### WHAT IS BEING ASKED
Copy word for word the part of the lines that opens with the line containing "Task: Bookmark this post via the menu" and closes with the line containing "Expand the Filter", keeping both of those lines.

[Some lines]

-- -- --

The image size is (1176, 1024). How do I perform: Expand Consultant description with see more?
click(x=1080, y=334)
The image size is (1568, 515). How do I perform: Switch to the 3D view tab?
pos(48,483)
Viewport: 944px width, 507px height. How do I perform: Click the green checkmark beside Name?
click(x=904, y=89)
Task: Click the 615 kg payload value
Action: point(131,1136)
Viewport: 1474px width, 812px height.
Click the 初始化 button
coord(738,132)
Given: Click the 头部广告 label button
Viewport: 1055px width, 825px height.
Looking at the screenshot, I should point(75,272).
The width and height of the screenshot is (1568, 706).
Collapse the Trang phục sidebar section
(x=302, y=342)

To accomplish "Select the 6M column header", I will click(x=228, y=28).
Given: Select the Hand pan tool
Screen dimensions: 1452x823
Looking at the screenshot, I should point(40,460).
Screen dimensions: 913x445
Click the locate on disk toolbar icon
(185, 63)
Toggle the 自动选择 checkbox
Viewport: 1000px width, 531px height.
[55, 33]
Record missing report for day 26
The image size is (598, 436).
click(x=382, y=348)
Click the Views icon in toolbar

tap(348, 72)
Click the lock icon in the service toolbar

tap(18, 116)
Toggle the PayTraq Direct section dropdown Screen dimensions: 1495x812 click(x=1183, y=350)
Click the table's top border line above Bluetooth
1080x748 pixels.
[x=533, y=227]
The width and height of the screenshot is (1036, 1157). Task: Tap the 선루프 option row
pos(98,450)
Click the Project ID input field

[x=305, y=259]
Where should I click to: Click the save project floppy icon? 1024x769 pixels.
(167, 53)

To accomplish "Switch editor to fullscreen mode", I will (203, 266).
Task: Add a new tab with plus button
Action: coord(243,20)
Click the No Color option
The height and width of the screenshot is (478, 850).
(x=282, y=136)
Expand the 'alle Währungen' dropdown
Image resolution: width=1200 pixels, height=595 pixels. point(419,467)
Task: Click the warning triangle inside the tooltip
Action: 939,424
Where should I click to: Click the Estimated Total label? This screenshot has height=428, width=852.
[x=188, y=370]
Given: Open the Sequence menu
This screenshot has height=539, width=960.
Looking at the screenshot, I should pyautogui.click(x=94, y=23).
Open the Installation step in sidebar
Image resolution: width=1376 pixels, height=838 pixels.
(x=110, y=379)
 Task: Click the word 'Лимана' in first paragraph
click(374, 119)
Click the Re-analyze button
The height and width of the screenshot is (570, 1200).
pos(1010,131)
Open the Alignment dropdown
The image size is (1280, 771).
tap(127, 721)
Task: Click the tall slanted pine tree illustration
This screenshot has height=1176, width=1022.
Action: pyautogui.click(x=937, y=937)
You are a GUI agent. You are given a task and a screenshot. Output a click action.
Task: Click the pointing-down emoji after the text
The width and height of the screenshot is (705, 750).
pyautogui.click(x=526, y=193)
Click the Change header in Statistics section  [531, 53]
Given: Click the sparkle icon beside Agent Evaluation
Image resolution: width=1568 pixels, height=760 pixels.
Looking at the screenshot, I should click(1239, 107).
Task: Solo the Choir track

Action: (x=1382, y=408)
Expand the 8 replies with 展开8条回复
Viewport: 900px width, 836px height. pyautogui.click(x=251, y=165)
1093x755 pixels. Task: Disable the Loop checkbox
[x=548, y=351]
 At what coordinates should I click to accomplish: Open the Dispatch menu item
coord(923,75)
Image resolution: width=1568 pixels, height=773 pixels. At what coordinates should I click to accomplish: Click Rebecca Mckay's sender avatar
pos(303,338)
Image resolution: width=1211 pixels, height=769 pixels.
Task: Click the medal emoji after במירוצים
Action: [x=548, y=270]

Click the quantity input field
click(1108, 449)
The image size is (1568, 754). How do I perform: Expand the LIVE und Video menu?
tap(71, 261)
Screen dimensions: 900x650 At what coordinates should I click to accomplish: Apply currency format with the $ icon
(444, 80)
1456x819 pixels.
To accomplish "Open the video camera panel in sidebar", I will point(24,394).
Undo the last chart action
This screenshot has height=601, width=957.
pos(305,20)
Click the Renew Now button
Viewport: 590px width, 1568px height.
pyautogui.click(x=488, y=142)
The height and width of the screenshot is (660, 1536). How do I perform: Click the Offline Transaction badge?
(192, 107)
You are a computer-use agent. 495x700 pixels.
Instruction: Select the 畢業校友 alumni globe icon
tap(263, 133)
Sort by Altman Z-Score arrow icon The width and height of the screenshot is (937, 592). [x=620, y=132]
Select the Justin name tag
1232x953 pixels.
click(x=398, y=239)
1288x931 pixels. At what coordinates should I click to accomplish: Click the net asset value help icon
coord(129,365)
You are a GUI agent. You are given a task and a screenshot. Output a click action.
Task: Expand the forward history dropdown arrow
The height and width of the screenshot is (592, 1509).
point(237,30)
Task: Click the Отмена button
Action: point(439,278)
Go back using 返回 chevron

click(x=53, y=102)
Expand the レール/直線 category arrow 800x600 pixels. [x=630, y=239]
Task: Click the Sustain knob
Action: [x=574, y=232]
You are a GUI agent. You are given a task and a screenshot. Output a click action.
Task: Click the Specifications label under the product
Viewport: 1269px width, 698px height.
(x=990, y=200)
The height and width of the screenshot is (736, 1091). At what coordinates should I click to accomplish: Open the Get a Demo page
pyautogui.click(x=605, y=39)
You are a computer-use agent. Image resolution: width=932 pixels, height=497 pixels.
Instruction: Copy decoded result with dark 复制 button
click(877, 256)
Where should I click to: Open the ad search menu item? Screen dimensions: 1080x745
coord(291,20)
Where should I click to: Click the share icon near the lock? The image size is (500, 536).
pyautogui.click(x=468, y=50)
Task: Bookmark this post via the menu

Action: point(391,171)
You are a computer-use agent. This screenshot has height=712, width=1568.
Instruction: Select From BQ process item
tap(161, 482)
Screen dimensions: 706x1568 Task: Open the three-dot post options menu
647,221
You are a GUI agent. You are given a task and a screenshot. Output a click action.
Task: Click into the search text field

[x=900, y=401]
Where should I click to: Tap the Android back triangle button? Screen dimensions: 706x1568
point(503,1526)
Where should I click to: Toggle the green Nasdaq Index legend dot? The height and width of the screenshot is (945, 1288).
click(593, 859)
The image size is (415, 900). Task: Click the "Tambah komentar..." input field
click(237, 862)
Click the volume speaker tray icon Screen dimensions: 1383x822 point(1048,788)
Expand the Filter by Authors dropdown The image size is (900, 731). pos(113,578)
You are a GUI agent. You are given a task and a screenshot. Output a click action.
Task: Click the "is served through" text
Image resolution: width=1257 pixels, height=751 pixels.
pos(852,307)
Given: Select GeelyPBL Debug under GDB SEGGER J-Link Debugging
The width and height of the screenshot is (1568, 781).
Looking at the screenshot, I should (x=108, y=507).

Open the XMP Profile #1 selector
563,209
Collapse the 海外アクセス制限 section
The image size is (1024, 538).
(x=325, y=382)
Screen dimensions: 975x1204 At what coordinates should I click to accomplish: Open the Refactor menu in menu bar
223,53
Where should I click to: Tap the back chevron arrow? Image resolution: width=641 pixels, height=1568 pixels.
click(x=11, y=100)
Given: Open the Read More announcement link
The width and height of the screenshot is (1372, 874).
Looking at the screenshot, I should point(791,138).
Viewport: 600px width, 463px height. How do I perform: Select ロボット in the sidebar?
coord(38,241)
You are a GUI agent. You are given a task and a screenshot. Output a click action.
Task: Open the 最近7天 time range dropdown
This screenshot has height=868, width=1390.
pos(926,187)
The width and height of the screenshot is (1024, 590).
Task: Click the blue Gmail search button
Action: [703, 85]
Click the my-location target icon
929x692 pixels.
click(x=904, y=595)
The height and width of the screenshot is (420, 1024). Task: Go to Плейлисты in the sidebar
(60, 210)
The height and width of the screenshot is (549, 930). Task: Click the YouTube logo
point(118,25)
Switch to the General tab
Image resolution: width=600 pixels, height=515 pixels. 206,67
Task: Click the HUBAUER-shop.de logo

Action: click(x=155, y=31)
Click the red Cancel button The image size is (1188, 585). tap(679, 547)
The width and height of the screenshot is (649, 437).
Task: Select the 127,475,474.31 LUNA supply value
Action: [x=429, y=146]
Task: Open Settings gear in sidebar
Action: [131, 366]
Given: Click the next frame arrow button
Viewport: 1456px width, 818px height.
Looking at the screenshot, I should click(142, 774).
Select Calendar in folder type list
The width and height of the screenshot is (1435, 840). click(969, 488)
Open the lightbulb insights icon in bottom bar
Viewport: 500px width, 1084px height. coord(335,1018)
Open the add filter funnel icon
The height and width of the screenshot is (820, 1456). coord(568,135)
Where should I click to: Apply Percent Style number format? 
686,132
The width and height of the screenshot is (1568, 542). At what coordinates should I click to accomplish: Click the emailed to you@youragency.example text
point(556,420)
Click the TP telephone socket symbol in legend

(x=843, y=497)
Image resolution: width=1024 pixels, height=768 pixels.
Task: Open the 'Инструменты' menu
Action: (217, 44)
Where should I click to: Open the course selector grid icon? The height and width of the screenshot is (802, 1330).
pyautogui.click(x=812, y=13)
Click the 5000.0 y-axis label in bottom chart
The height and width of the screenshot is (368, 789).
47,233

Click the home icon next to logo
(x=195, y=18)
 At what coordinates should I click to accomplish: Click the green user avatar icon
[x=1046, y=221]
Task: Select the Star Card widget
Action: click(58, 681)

-- -- --

### REPLY
Task: Bookmark this post via the menu

Action: point(391,171)
You are a computer-use agent. This screenshot has height=712, width=1568.
Instruction: Select From BQ process item
tap(161, 482)
Screen dimensions: 706x1568 Task: Open the three-dot post options menu
647,221
You are a GUI agent. You are given a task and a screenshot. Output a click action.
Task: Click into the search text field

[x=900, y=401]
Where should I click to: Tap the Android back triangle button? Screen dimensions: 706x1568
point(503,1526)
Where should I click to: Toggle the green Nasdaq Index legend dot? The height and width of the screenshot is (945, 1288).
click(593, 859)
The image size is (415, 900). Task: Click the "Tambah komentar..." input field
click(237, 862)
Click the volume speaker tray icon Screen dimensions: 1383x822 point(1048,788)
Expand the Filter by Authors dropdown The image size is (900, 731). pos(113,578)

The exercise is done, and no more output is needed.